Receita para embalsamar múmias antecede faraós

SoCientífica

Muito antes de os antigos egípcios enfaixarem seus faraós em tecidos impregnados com bálsamo e resina e colocá-los em túmulos cobertos de tesouros, seus antecessores mais igualitários já usavam essencialmente a mesma receita de embalsamamento.

A descoberta, publicada em PLoS ONE, antecipa em cerca de dois mil anos o uso conhecido do emoliente altamente viscoso de múltiplos ingredientes, estimam os autores. A mistura primitiva inclui uma resina que provavelmente vinha de um lugar que distava pelo menos 1.000 km dos túmulos, indicando que a região já dispunha de uma extensa e bem estabelecida rede comercial.

Os resultados farão com que arqueólogos repensem como a mumificação evoluiu, opina Alice Stevenson, uma arqueóloga da University College London, não envolvida no estudo.

Anteriormente, a utilização mais antiga de resina para mumificação no Egito datava de mais ou menos 2200 a.C., explica Stephen Buckley, um arqueólogo químico da University of York, no Reino Unido, e um coautor do novo artigo.

Acreditava-se que antes disso, corpos sepultados na areia quente e seca da região tinham desidratado naturalmente. Agora, porém, Buckley e seus colegas detalharam análises de amostras de tecidos (linho) desenterrados há mais de 80 anos na região central do Egito, sugerindo que a natureza teve uma pequena ajuda.

Receita antiga

As amostras dos invólucros funerários vieram de quatro sepulturas do sítio arqueológico de Mostagedda, localizado perto do rio Nilo, e que foram escavadas nas décadas de 20 e 30. Pouco depois, os tecidos foram depositados em museus, onde permaneceram praticamente ignorados por décadas.
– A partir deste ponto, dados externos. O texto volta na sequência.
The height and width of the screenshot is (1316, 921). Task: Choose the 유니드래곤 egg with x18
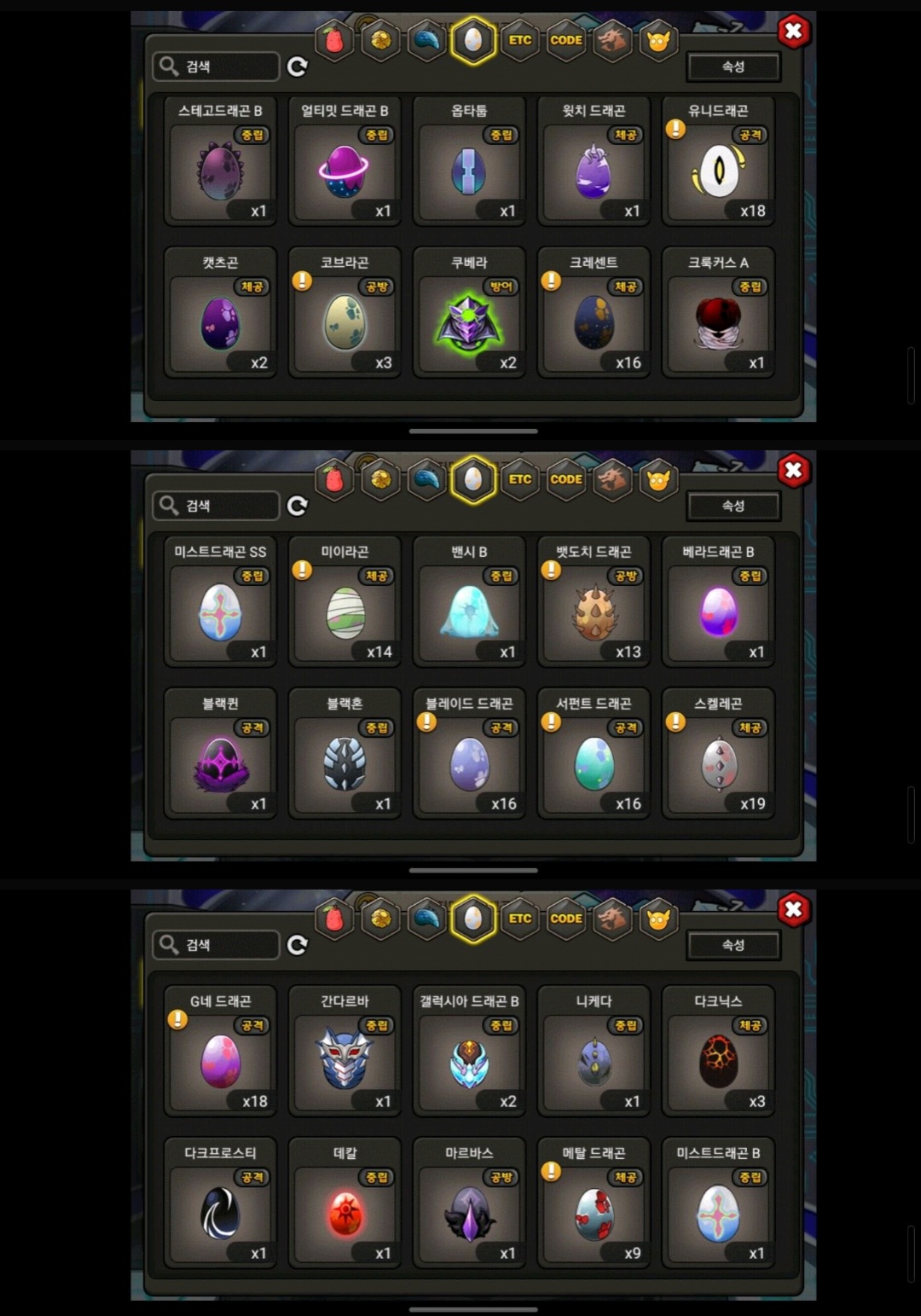718,161
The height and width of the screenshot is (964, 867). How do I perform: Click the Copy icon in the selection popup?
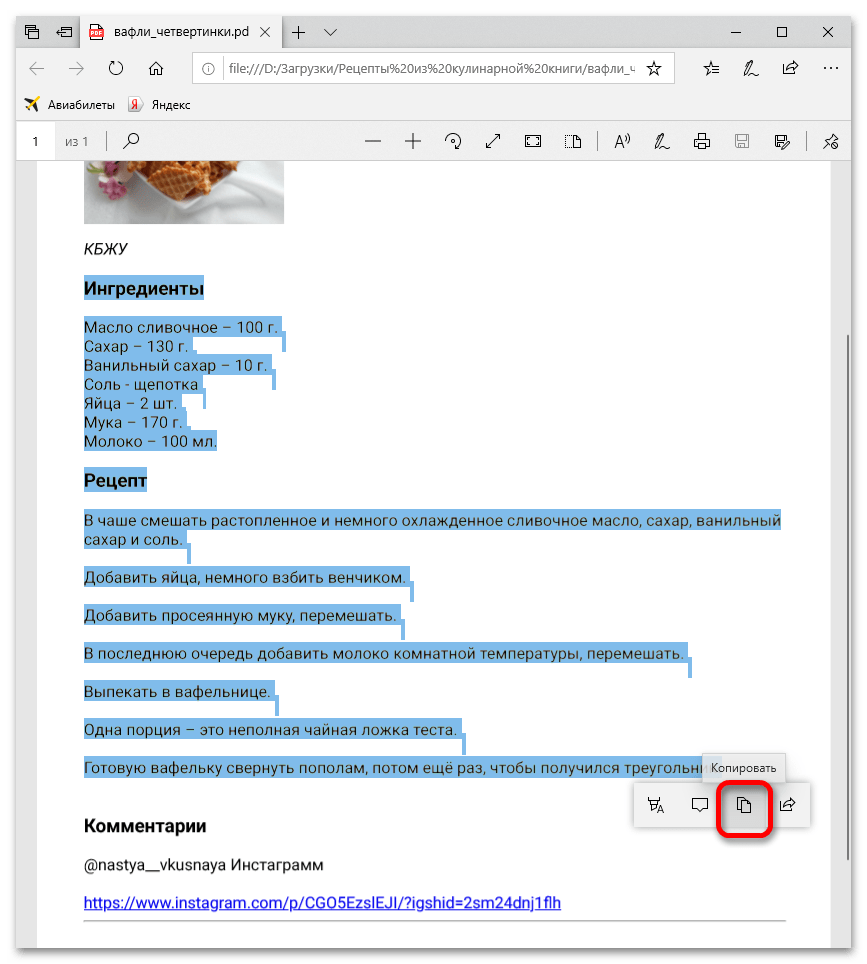point(744,805)
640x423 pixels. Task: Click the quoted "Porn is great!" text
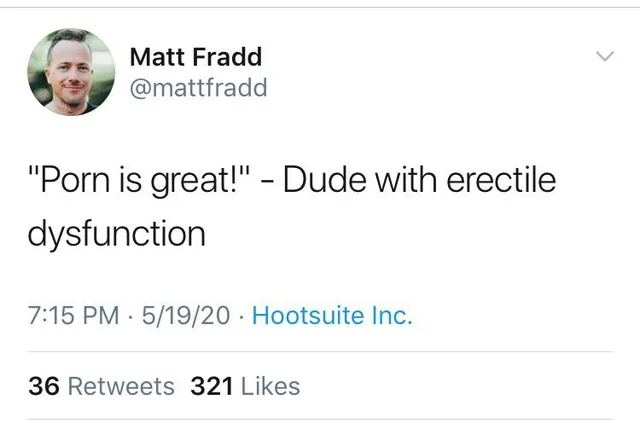click(x=139, y=181)
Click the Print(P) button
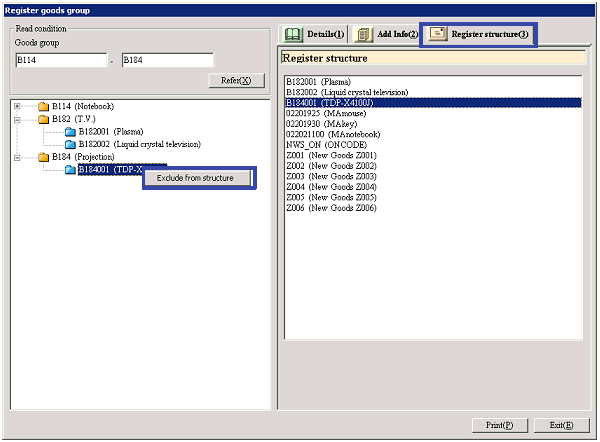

A datação por carbono sugere que a amostra mais antiga tinha envolvido um corpo sepultado em torno de 4200 a.C.; a mais recente data de aproximadamente 3150 a.C. Uma análise em microscópio mostrou que os tecidos estavam impregnados com resinas, informa Buckley.

Posteriormente, uma espectrometria de massa revelou uma complexa mistura de substâncias. A maior parte desse material era uma mistura de gorduras animais e esterois de plantas (substâncias quimicamente semelhantes ao colesterol).

Entre 5% e 20% da mistura, no entanto, era formada por resina de pinheiros e extratos de plantas aromáticas. Também havia vestígios de açúcares derivados de plantas e petróleo natural provavelmente derivado de vazamento. Muitos desses ingredientes têm propriedades antibacterianas que teriam contribuído para a preservação de um corpo, observa Buckley.

A gordura animal no bálsamo provavelmente veio de esponjas encontradas no leito marinho ao norte do Egito, sugere a equipe. A resina de pinheiro, por sua vez, pode ser rastreada até o sudeste da Anatólia, no que atualmente é parte da Turquia. As fontes de outros ingredientes ainda não foram identificadas, mas só a resina de pinheiro já sugere que os egípcios daquela época, que não deixaram registros escritos e eram em grande parte pastoris, tinham estabelecido relações comerciais com regiões distantes.

A substância também incluía quantidades moderadas de três compostos que normalmente só se formam quando resinas de plantas são intensamente aquecidas, o que sugere que o bálsamo foi cozido deliberadamente e não simplesmente incorporado à mistura, argumentam os pesquisadores.

“A descoberta de que essas substâncias foram processadas intencionalmente antes de serem utilizadas aponta para um nível mais sofisticado de tratamento dos mortos do que se suspeitava antes em uma época tão antiga”, salienta John Taylor, um egiptólogo do Museu Britânico, em Londres.

Misturas empregadas em milênios posteriores, inclusive durante o apogeu da mumificação egípcia, que começou por volta de2900 a.C., continham ingredientes similares, embora não idênticos, nas mesmas proporções gerais, explica Buckley.

A ausência de uma mudança fundamental na receita ao longo desse extenso intervalo de tempo é “tanto sensacional como surpreendente”, salienta Jana Jones, uma egiptóloga e pesquisadora têxtil na Macquarie University, em Sydney, na Austrália, e coautor da pesquisa.

“É interessante ver esse tipo de receita tão cedo”, observa Alice Stevenson. Corpos enterrados no Egito pré-histórico recebiam todo tipo de tratamentos funerários. “Foi um período de grande experimentação e não houve dois sepultamentos que fossem idênticos”, ressalta ela.